Tino Jacob vom Kunststoffzentrum Leipzig zeigt im "SIG Science Talk" die Mikrospritzgießmaschine. Bildschirmfoto aus: "SIG Science Talk"

Tino Jacob vom Kunststoffzentrum Leipzig zeigt im „SIG Science Talk“ die Mikrospritzgießmaschine. Bildschirmfoto aus: „SIG Science Talk“

Kunststoffzentrum Leipzig senkt mit Mikro-Spritzgießmaschine den Materialverbrauch drastisch

Leipzig, 13. August 2021. Um künftig auch sehr feingliedrige Bauteile für Spenderorgan-Transportboxen, Akupunkturnadeln und andere Medizintechnik zu produzieren, entwickeln Ingenieure vom Zuse-Institut „Kunststoffzentrum Leipzig“ (KUZ) derzeit ein sehr sparsames Mikrospritzgießverfahren. Im Vergleich zu herkömmlichen Maschinen können diese Systeme selbst kleinste Strukturen erzeugen, die nur wenige Milligramm wiegen, verkleinern die dabei entstehenden Abfallmengen zudem drastisch. Das hat KUZ-Experte Tino Jacob mitgeteilt.

* Aufgaben *
- A) Beantworte anhand des Textes über die Mikro-Spritzgießmaschine:
(i) Wer zeigt die Maschine im „SIG Science Talk“?
(ii) An welchem Datum wurde die Meldung aus Leipzig veröffentlicht?
(iii) Wie viel wiegen die kleinsten Strukturen, die diese Systeme erzeugen können?
- B) Gib den Text über die Mikro-Spritzgießmaschine ab „Kunststoffzentrum Leipzig senkt“ bis einschließlich „Tino Jacob mitgeteilt.“ wortgetreu wieder.
- C) Schreib den Text über das Mikrospritzgießverfahren des Kunststoffzentrums Leipzig nach seinem letzten Satz weiter.

* Vorliegende Daten *
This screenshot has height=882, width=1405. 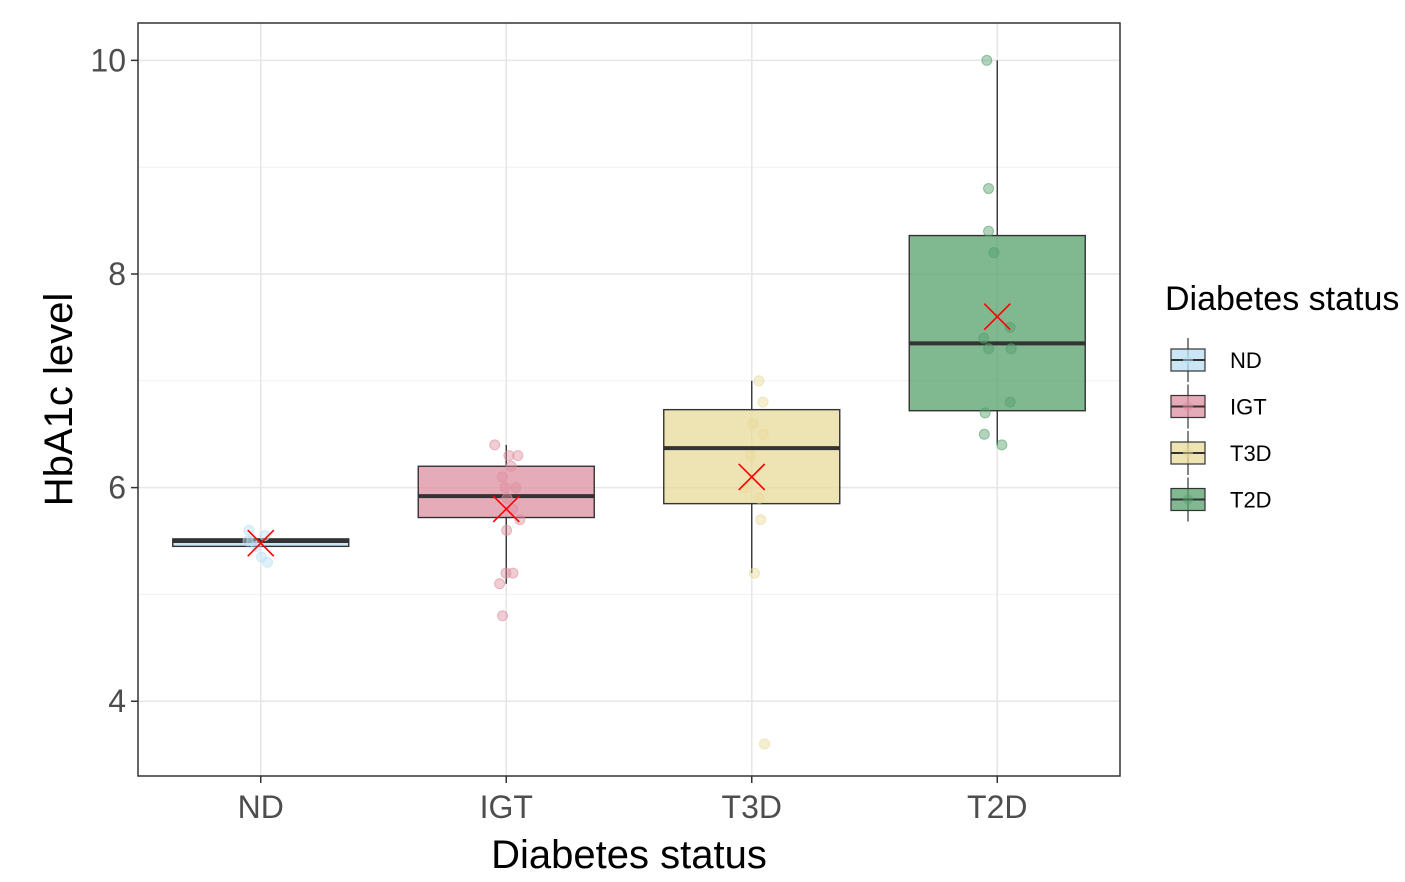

...

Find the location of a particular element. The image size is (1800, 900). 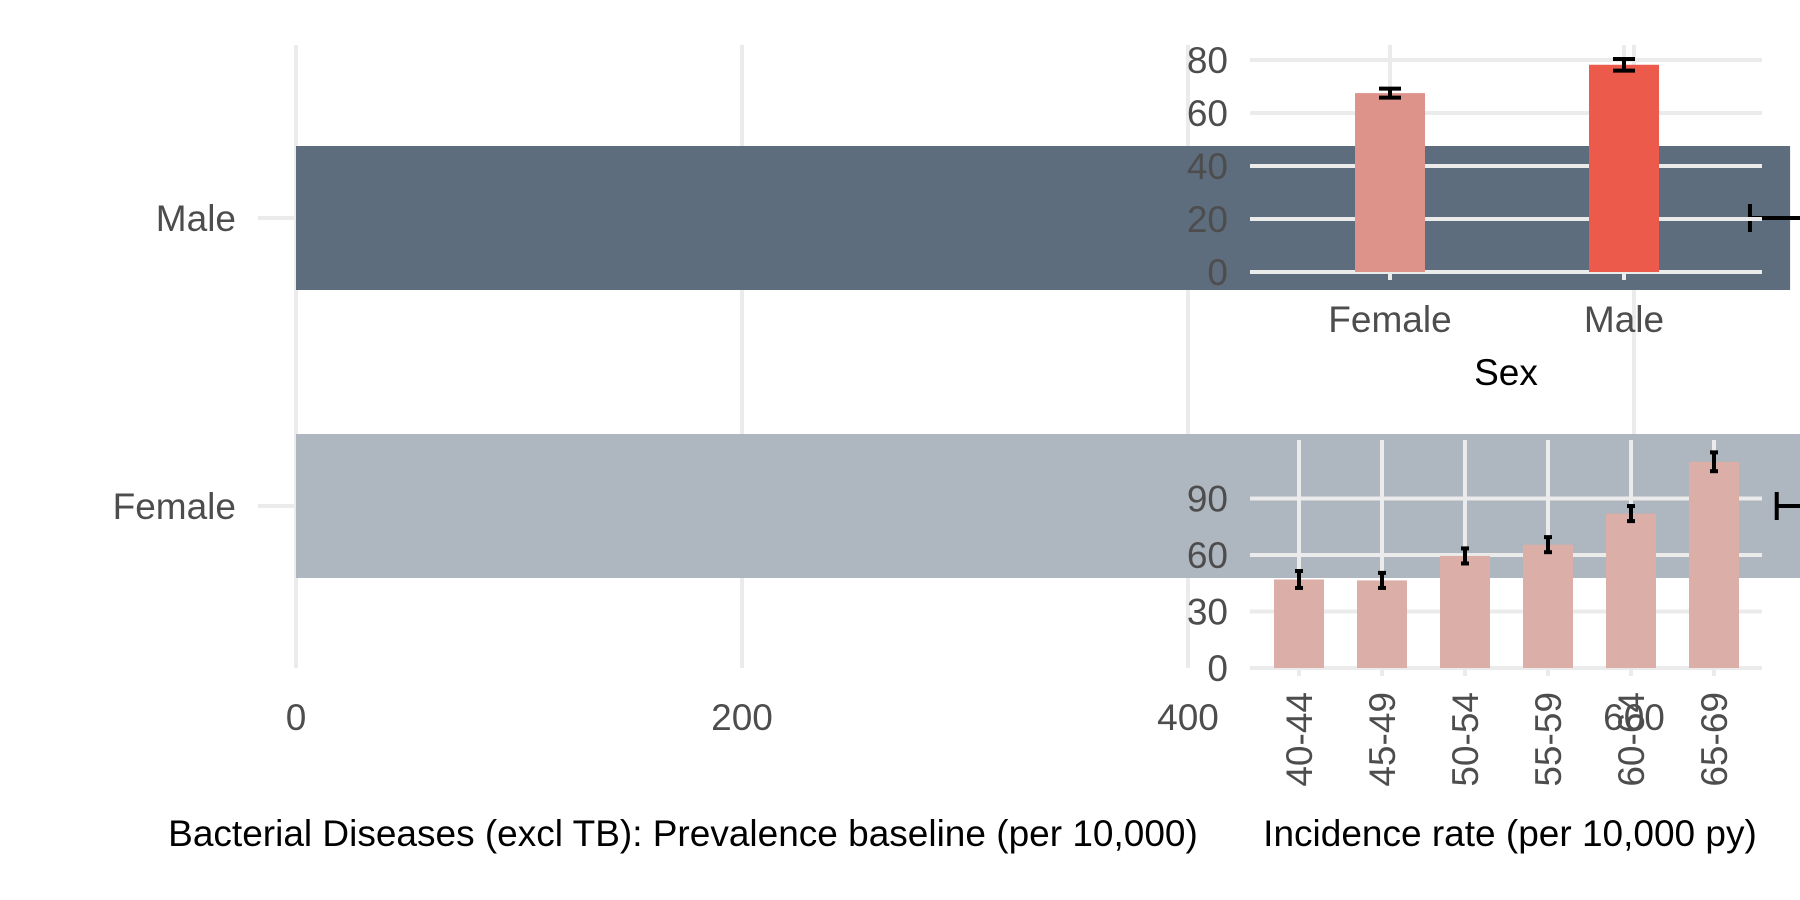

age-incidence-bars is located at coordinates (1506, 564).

* Antworten *
- A)
(i) Tino Jacob vom Kunststoffzentrum Leipzig
(ii) Am 13. August 2021
(iii) Nur wenige Milligramm

- B)
Kunststoffzentrum Leipzig senkt mit Mikro-Spritzgießmaschine den Materialverbrauch drastisch

Leipzig, 13. August 2021. Um künftig auch sehr feingliedrige Bauteile für Spenderorgan-Transportboxen, Akupunkturnadeln und andere Medizintechnik zu produzieren, entwickeln Ingenieure vom Zuse-Institut „Kunststoffzentrum Leipzig“ (KUZ) derzeit ein sehr sparsames Mikrospritzgießverfahren. Im Vergleich zu herkömmlichen Maschinen können diese Systeme selbst kleinste Strukturen erzeugen, die nur wenige Milligramm wiegen, verkleinern die dabei entstehenden Abfallmengen zudem drastisch. Das hat KUZ-Experte Tino Jacob mitgeteilt.

- C)
Bei Materialkosten um die 5000 Euro pro Kilo zählt jedes Milligramm

Zu den Vorteilen dieser Mikrospritzgießtechnik gehöre unter anderem „der hohe Detailgrad, den ich damit darstellen kann“, betonte Tino Jacob. Besonders ins Gewicht falle aber die Materialersparnis. „In der Medizintechnik haben wir oft das Problem, dass wir Spezialwerkstoffe verarbeiten müssen, wo der Preis teilweilweise bis zu 5000 Euro pro Kilo geht.“ Wenn ein Kunststofftechniker beispielsweise einen 3,7 Milligramm wiegenden Mikrozylinder mit einer herkömmlichen Spritzgießmaschine herstellen wollte, dann müsse er insgesamt 768 Milligramm Materialschmelze in die Form einspritzen. Anders ausgedrückt: Nur 0,2 Prozent des eingesetzten Werkstoffs werden zum Bauteil, der Rest sind Schnittverluste. Die Leipziger Mikrospritzgießmaschine hingegen brauche nur etwa ein Fünfzigstel dieser Materialmenge, konkret 21 Milligramm: Hier verbessert sich die Quote zwischen eingesetztem Material und Endprodukt auf 34 Prozent.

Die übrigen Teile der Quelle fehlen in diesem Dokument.